Month: September 2019

The Death of Clothing

The apparel industry has a big problem. At a time when the economy is growing, unemployment is low, wages are rebounding and consumers are eager to buy, Americans are spending less and less on clothing.

The woes of retailers are often blamed on Amazon.com Inc. and its vise grip on e-commerce shoppers. Consumers glued to their phones would rather browse online instead of venturing out to their local malls, and that’s crushed sales and hastened the bankruptcies of brick-and-mortar stalwarts from American Apparel to Wet Seal.

But that’s not the whole story. The apparel industry seems to have no solution to the dwindling dollars Americans devote to their closets. Many upstarts promising to revolutionize the industry drift away with barely a whimper. Who needs fashion these days when you can express yourself through social media? Why buy that pricey new dress when you could fund a weekend getaway instead?

Apparel has simply lost its appeal. And there doesn’t seem to be a savior in sight. As a result, more and more apparel companies—from big-name department stores to trendy online startups—are folding.

Sources: 2016 Consumer Expenditures Survey, U.S. Bureau of Labor Statistics

The ingredients for this demise have been brewing for decades. In 1977, clothing accounted for 6.2 percent of U.S. household spending, according to government statistics. Four decades later, it’s plummeted to half that.

Apparel is being displaced by travel, eating out and activities—what’s routinely lumped together as “experiences”—which have grown to 18 percent of purchases. Technology alone, including data charges and media content, accounts for 3.4 percent of spending. That now tops all clothing and footwear expenditures.

◆ Task requirements:
a – Write out the part of the apparel-spending article that opens with the words containing "The woes of" and closes with "to Wet Seal.".
b – Pick up the article on Americans' shrinking clothing spending after its final sentence and carry it forward.

◆ Dataset records:
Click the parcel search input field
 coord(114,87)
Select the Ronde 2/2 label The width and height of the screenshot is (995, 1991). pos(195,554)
---
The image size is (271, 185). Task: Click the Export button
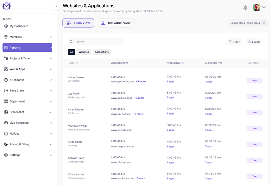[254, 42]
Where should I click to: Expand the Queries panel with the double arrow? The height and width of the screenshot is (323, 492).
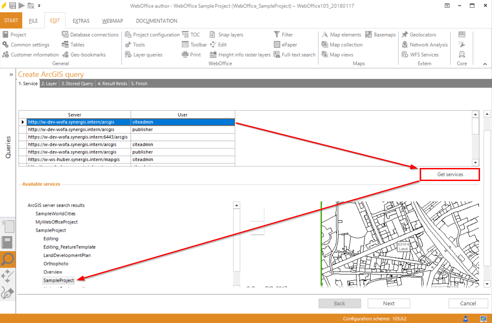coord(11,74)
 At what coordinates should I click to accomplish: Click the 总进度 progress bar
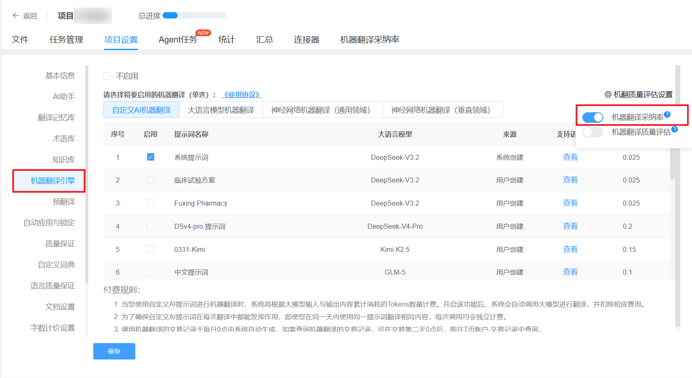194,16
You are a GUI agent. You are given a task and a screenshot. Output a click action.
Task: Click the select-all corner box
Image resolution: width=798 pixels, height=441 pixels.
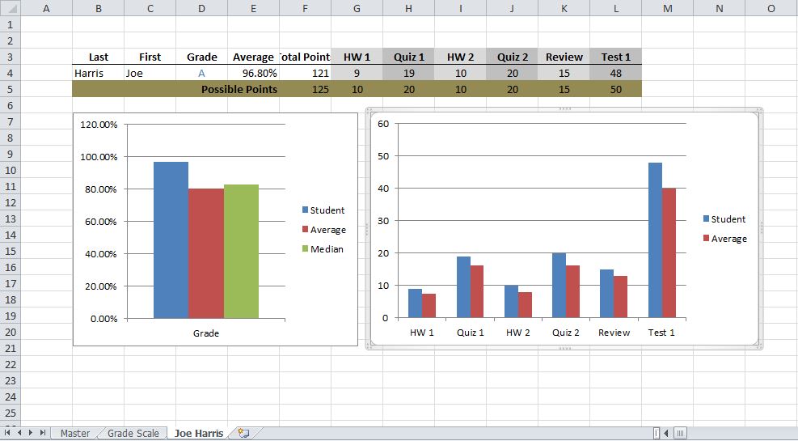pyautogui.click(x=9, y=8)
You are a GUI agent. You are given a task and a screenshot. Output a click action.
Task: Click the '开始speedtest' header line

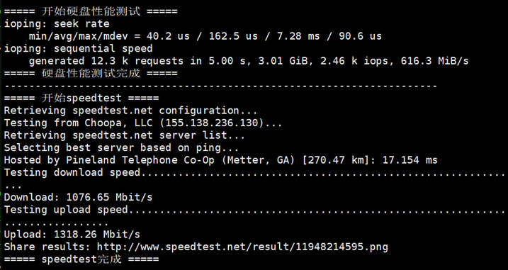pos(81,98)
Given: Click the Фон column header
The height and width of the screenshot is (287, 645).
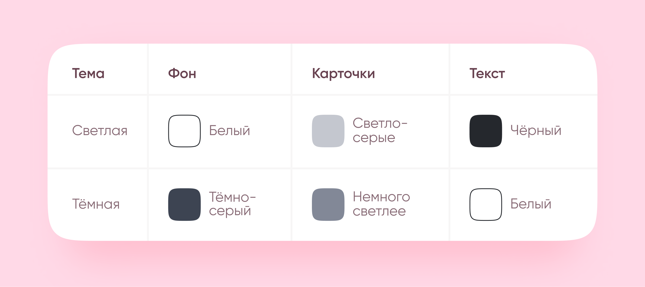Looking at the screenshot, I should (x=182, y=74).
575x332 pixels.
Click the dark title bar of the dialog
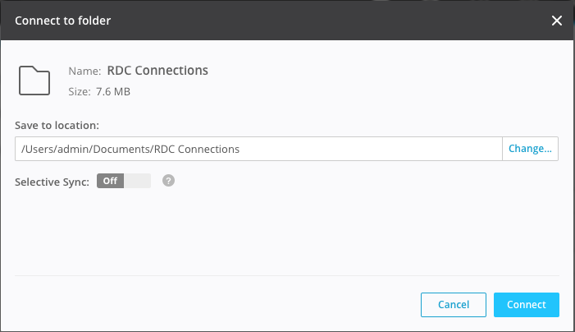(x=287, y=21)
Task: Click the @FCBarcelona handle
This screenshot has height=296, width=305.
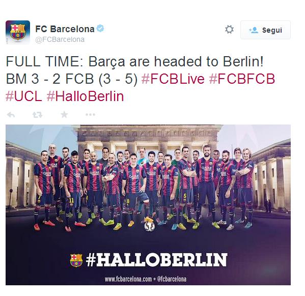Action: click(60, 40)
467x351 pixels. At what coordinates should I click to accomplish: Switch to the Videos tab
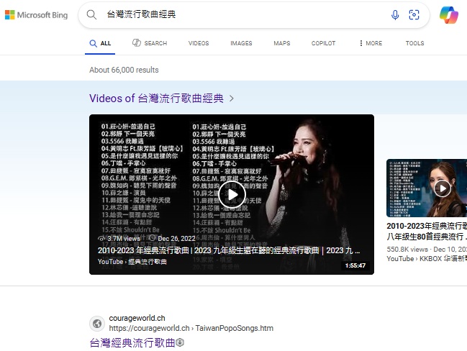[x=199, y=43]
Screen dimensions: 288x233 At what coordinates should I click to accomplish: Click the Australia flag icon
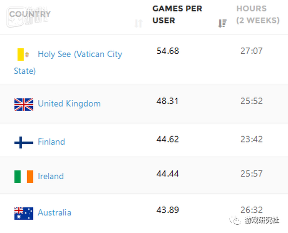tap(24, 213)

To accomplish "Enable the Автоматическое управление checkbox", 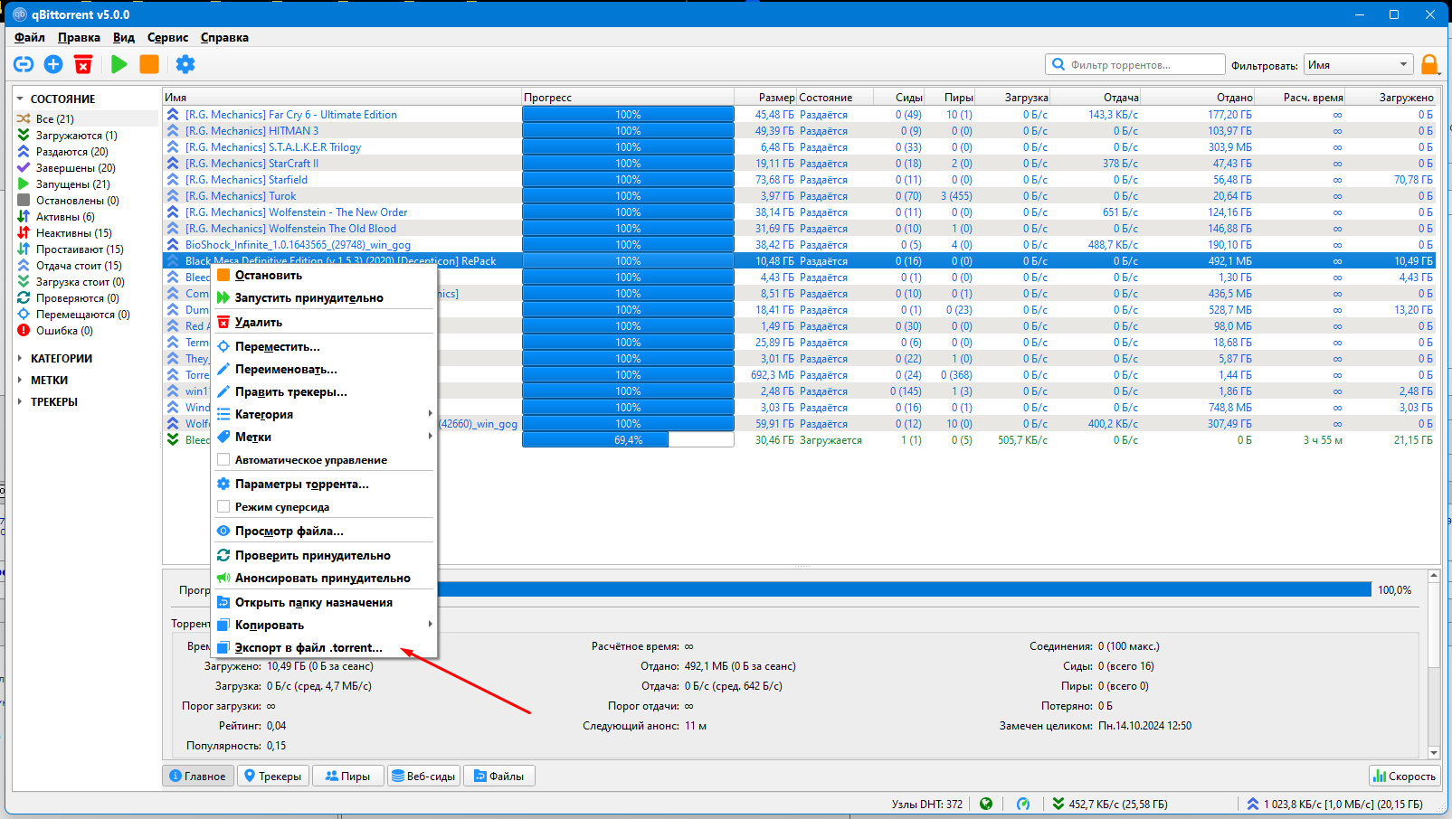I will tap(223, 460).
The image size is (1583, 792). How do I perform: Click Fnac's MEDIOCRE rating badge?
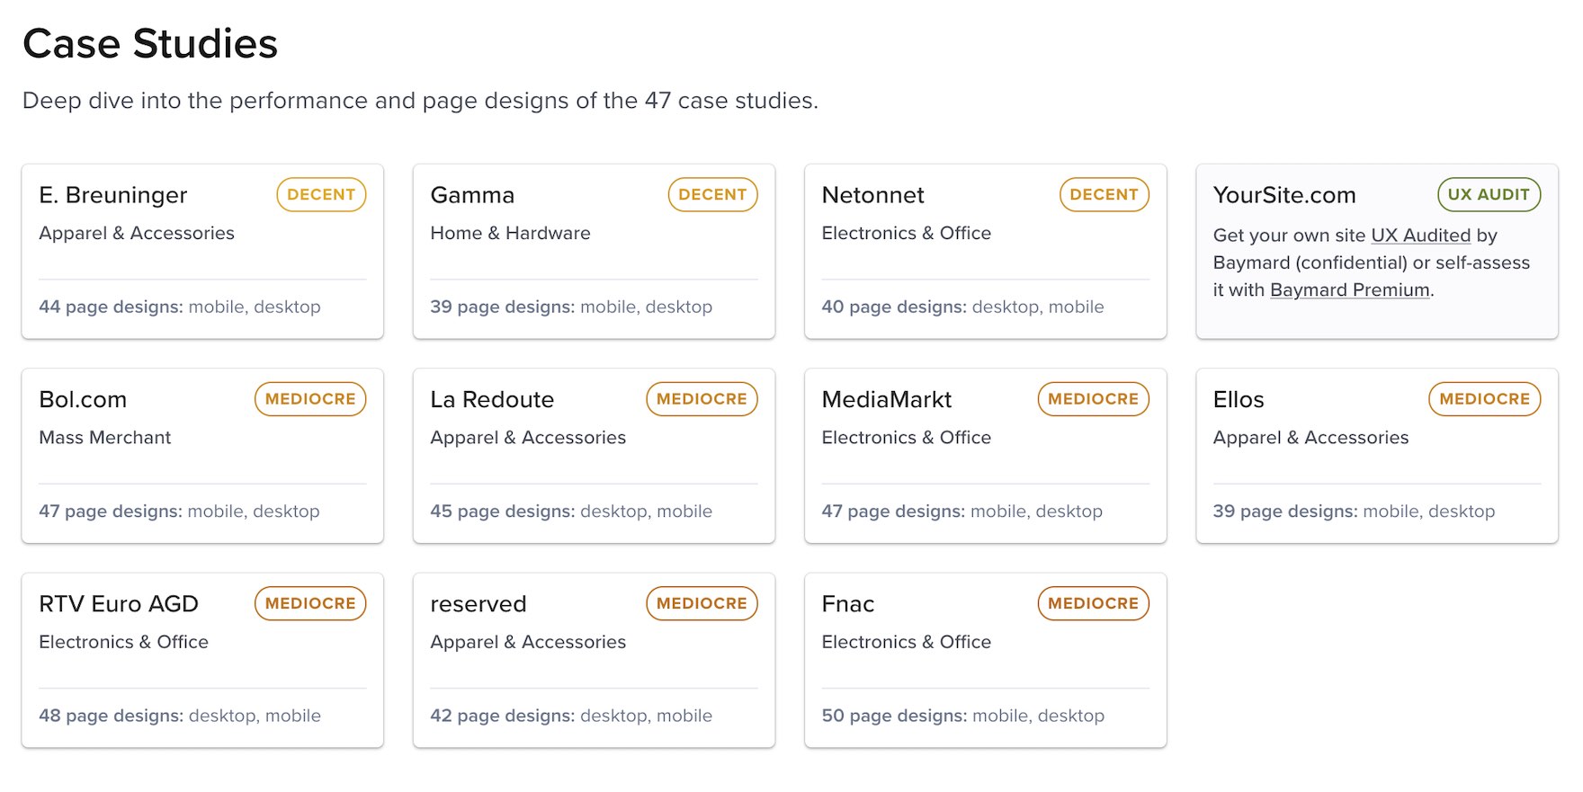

◆ Set of answers:
a –
The woes of retailers are often blamed on Amazon.com Inc. and its vise grip on e-commerce shoppers. Consumers glued to their phones would rather browse online instead of venturing out to their local malls, and that’s crushed sales and hastened the bankruptcies of brick-and-mortar stalwarts from American Apparel to Wet Seal.

b –
Several reasons are behind this shift. Some are beyond the control of apparel companies, as societal changes drove different shopping behavior. But missteps by these companies along the way have hastened the death of clothing.

No one needs to buy a separate work wardrobe anymore.

It used to be that office workers needed suits and ties or pleated pants, long skirts and heels to get through the week. By the early 1990s, that seemed to change. The genesis is debatable, but many chalk it up to tech firms in Silicon Valley pushing a business-casual look dominated by khakis. That trickled into other industries, as casual Fridays became common. Now, office apparel is just as casual on Monday as on Friday for many workers.

Over the past five years, there has been a 10 percentage point spike in employers that permit casual dress any day of the week. The upshot of this is that Americans increasingly need just one wardrobe, because there is so little differentiation between what people wear to work and on the weekends.